Saturday, October 14, 2017

As though out of the blue -- although today there was no blue in today's sky, rather it is uncompromisingly overcast, a steely-grey sky threatening at any moment to open up to yet another rain event -- a little Cairn terrier came dashing over the bridge, past a surprised Jackie and Jillie, up the sloping hill, then back down again with both our twins in hot pursuit.

They are a little lighter this morning; earlier in the day I disposed of a hefty bagful of soft black fluffy hair and it wasn't mine. I'd have to go back a whole whack of years for my hair at this point in life presenting as black. In theirs, at age three, it's expected, even with Jillie's white blaze and Jackie's little white chin hairs. It didn't take all that long to trim their hair, and it won't take all that long for it to grow back again as undisciplined and bush-like as it was before the trim.

Age three is just how old the little terrier was, though he was a robust little fellow. Later, as we stood about talking with a young couple with their two young children whose family the terrier was an integral part of, I was standing on that same bridge when the terrier in a burst of exhilarated energy romped across it, and the bridge shook under my feet.

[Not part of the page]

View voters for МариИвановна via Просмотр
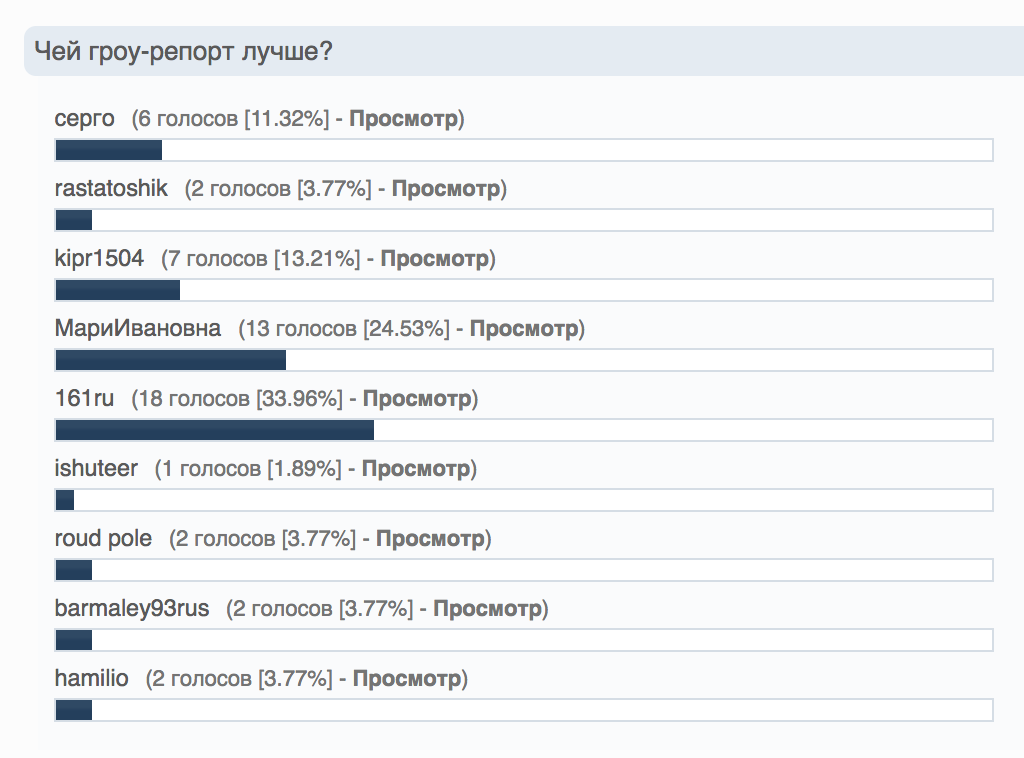1024x758 pixels. click(524, 328)
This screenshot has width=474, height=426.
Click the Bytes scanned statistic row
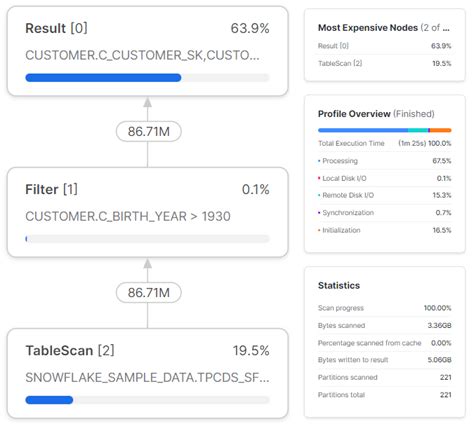pyautogui.click(x=384, y=325)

So robust, yes, muscular for a little fellow and weighing easily twice what Jackie and Jillie do, he was just on the end of over-sized for his breed, an outgoing and happy little fellow, whom our two were more than happy to oblige. The little girl, just started school, and her older brother were fascinated with the interplay between the three dogs, matched in enthusiasm if not quite in size.

Their mother had a hearty, infectious laugh that rang out easily and often, a young woman happy with her life and her family, since they were quite obviously her life. Her husband, a bespectacled young man who evinced a keen interest in everything my husband said was either extremely polite or genuinely interested, an unusual phenomenon inter-generationally outside family ties.

But then, being out in the woods, even on such an overcast, threatening day, cool and damp from last night's copious rainfall, would mellow anyone's mood. It is a tranquilizing experience, all sound muffled by the foliage gradually turning earthy tones of golds, browns, orange and red and smelling swooningly of tannin, the landscape rushing to invade one's aesthetic senses, filling the orbs of one's eyesight, satisfying the ingrained need to be with and in nature.